[Excerpt from a dataset]
⟨

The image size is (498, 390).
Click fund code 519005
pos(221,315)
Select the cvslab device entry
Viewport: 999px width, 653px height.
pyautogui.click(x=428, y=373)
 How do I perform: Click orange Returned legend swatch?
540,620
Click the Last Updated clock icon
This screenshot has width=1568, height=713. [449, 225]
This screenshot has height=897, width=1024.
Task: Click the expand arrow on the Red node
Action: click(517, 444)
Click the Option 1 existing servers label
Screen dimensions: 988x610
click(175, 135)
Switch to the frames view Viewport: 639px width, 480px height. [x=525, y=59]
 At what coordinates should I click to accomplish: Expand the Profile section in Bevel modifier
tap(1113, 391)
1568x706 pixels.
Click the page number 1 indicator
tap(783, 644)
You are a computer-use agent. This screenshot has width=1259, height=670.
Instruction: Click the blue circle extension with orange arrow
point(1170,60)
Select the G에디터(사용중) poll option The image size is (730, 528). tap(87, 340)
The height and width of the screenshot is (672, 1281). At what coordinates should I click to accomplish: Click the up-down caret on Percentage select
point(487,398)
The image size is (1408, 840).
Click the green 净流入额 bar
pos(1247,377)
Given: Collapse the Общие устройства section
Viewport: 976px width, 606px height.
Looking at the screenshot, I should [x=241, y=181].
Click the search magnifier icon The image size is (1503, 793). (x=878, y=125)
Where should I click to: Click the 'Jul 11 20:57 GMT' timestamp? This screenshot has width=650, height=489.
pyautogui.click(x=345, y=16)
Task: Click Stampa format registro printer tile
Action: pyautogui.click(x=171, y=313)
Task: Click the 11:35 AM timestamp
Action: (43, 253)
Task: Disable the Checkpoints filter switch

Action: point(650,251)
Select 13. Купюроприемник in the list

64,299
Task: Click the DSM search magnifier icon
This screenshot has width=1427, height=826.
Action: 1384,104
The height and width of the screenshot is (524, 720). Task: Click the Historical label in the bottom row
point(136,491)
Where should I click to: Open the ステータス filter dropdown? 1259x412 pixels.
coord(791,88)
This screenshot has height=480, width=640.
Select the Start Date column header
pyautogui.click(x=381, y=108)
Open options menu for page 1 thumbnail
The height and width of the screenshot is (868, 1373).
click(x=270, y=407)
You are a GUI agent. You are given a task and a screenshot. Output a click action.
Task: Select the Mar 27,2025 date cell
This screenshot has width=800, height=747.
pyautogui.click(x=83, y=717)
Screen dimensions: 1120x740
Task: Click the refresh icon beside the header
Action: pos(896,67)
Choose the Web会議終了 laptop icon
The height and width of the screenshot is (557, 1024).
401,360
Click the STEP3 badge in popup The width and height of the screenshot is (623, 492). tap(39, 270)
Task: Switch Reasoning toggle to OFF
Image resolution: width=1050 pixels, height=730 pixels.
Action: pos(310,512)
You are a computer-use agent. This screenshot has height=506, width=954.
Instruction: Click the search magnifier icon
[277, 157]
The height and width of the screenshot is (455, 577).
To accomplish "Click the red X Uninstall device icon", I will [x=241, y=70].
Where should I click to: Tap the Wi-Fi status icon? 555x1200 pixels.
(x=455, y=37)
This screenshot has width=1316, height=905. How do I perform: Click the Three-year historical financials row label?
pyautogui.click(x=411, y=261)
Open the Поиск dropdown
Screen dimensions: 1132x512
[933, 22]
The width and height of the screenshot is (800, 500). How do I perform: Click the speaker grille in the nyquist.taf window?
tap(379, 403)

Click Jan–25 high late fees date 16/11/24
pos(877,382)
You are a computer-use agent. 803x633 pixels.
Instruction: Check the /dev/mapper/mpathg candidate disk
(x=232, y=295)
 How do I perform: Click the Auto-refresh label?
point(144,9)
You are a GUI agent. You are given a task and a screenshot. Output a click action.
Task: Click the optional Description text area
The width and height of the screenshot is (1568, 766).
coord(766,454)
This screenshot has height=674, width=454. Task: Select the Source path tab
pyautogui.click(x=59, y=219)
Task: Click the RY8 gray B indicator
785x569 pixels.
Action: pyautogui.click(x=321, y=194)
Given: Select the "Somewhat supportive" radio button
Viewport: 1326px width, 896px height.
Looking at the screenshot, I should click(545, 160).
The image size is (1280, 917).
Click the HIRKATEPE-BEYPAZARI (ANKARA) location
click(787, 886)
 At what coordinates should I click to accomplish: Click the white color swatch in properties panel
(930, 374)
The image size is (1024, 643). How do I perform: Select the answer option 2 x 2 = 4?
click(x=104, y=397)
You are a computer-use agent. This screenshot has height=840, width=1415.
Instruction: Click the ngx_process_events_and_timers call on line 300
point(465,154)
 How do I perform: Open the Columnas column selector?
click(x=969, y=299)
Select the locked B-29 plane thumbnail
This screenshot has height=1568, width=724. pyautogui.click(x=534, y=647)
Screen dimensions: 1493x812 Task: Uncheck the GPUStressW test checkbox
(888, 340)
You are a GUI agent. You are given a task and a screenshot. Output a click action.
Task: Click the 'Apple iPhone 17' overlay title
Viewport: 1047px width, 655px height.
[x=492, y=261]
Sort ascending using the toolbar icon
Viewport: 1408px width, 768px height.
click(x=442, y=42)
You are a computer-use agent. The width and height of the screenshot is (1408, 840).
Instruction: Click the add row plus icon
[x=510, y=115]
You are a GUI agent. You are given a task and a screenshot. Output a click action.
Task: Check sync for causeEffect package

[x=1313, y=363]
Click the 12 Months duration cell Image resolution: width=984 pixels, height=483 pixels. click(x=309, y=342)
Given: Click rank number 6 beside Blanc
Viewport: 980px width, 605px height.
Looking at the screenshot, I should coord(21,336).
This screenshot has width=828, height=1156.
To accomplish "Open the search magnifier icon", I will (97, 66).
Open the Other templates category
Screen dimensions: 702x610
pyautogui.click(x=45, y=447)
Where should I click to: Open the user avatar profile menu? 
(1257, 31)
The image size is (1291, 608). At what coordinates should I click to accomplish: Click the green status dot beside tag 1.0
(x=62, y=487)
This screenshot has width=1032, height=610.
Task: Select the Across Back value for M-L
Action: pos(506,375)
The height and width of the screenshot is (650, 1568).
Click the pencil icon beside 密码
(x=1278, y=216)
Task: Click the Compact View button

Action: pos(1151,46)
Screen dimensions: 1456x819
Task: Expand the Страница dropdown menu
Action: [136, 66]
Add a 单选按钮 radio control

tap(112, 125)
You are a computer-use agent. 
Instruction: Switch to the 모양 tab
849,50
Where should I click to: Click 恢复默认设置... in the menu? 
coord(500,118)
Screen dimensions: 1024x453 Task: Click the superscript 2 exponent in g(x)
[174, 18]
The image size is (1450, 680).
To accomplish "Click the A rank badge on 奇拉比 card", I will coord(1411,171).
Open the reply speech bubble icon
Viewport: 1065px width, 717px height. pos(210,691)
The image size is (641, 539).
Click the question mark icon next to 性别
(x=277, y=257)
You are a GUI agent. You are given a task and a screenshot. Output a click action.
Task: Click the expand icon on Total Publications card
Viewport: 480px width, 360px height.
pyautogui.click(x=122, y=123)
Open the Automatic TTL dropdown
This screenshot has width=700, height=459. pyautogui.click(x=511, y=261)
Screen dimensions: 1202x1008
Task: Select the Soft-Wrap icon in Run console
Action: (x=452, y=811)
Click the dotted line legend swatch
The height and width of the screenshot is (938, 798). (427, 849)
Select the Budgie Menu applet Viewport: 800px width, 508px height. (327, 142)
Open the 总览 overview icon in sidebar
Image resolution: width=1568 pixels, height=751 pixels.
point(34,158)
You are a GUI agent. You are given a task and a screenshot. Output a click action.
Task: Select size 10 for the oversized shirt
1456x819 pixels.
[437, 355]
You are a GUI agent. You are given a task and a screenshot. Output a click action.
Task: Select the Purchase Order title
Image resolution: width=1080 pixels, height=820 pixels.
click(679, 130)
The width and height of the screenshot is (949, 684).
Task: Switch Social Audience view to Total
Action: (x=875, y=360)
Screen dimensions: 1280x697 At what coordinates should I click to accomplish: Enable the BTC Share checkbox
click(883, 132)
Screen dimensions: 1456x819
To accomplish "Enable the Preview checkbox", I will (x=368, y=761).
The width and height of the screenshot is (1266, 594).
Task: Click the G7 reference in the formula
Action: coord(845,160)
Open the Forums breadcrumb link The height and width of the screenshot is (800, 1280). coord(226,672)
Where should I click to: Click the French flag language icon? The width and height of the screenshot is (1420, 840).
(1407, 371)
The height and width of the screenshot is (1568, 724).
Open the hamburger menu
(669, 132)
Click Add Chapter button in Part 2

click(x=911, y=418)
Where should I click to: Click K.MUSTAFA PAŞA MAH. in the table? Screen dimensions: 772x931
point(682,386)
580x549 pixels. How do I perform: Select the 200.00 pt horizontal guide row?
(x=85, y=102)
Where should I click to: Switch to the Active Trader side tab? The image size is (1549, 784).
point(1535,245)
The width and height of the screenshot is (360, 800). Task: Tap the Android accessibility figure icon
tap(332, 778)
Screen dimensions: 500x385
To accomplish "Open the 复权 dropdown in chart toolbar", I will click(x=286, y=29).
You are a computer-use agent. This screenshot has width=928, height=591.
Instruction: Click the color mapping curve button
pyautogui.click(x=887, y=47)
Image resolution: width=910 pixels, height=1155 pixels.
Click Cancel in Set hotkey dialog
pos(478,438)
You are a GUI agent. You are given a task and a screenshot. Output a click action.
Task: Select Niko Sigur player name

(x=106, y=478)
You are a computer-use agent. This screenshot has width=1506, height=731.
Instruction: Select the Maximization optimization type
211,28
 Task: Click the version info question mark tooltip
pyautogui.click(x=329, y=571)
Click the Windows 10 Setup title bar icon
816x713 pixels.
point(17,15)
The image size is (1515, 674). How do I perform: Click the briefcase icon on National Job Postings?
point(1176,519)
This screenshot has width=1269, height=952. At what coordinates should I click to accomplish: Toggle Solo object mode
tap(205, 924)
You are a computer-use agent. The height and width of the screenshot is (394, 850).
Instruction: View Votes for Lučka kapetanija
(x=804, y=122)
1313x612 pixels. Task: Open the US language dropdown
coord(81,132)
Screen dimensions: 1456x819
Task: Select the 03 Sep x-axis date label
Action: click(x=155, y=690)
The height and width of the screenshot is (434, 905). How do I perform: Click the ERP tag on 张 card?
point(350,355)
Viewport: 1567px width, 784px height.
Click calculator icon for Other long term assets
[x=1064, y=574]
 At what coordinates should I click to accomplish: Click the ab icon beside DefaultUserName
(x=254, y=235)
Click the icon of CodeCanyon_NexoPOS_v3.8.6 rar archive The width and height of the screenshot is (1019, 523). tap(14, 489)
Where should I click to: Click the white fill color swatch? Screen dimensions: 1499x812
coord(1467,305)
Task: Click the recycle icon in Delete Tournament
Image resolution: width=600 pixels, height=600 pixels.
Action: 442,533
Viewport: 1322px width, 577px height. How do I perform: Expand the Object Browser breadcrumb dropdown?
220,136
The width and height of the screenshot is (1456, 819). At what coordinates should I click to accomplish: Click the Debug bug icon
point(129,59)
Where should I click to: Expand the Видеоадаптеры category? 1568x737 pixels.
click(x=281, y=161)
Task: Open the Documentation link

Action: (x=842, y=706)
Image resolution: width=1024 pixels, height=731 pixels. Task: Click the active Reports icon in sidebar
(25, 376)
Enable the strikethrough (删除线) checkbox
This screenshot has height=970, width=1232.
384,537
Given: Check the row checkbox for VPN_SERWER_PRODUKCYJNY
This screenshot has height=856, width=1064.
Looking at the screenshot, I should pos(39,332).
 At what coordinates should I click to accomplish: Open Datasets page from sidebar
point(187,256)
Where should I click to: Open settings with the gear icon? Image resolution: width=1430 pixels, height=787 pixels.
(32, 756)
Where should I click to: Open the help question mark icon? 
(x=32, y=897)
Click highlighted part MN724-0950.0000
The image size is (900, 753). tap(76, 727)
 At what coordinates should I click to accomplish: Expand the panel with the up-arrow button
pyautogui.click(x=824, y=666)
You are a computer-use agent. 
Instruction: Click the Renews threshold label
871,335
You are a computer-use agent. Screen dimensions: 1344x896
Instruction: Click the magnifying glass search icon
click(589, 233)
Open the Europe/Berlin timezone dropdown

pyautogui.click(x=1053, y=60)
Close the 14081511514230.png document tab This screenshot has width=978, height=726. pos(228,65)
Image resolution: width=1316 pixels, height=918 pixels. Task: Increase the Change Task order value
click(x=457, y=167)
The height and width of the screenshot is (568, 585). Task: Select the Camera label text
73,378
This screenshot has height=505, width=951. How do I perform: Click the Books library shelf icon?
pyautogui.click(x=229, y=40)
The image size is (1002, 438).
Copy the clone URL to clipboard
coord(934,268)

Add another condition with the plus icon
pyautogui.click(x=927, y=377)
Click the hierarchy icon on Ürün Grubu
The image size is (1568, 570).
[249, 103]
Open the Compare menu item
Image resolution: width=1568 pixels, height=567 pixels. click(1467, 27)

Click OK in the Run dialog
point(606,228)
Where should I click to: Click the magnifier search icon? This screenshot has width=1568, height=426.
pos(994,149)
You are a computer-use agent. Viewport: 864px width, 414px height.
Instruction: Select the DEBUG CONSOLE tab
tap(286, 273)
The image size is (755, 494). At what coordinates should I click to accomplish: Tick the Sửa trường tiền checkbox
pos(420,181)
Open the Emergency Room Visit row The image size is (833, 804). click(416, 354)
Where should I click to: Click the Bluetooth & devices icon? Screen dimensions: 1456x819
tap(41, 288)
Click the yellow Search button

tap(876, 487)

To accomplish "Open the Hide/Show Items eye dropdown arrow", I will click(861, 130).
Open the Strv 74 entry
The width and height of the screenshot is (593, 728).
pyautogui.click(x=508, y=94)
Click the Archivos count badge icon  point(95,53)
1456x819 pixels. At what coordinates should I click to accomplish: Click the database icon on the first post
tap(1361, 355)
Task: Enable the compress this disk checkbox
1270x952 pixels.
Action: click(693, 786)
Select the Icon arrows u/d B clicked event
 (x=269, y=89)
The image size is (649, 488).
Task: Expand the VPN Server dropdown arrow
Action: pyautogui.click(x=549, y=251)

⟩

(Aim) Please copy the entries verbatim, from the line with "The height and width of the screenshot is (524, 720)." up to and including the line with "click(x=270, y=407)".

(Written answer)
The height and width of the screenshot is (524, 720). Task: Click the Historical label in the bottom row
point(136,491)
Where should I click to: Open the ステータス filter dropdown? 1259x412 pixels.
coord(791,88)
This screenshot has height=480, width=640.
Select the Start Date column header
pyautogui.click(x=381, y=108)
Open options menu for page 1 thumbnail
The height and width of the screenshot is (868, 1373).
click(x=270, y=407)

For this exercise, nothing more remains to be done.